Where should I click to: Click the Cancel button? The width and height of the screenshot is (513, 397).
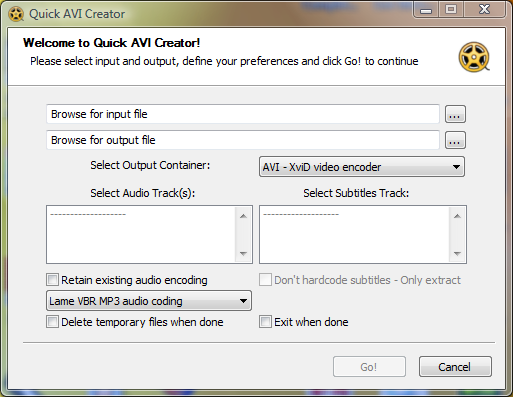(x=455, y=367)
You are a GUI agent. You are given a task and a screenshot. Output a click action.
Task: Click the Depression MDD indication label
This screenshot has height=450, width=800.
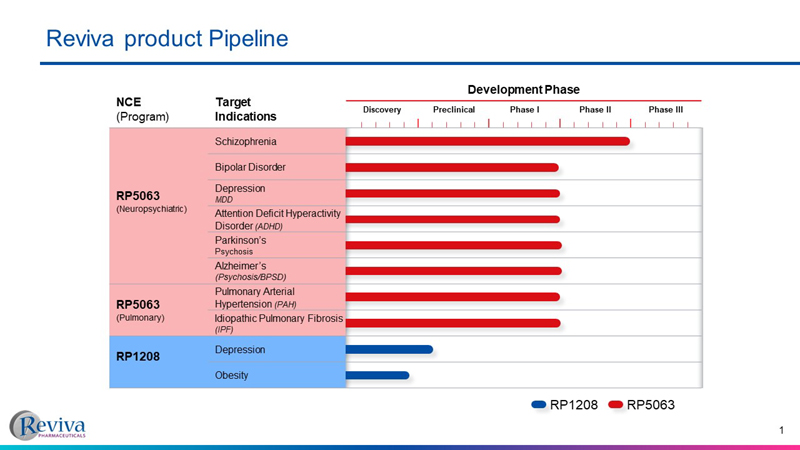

═══

**Exercise requirements:**
All lines from the one holding "Task: Click the" through the last line of the records need to be copied exactly, both ends included, and the pictures left behind.

**Task answer:**
Task: Click the Depression MDD indication label
This screenshot has height=450, width=800.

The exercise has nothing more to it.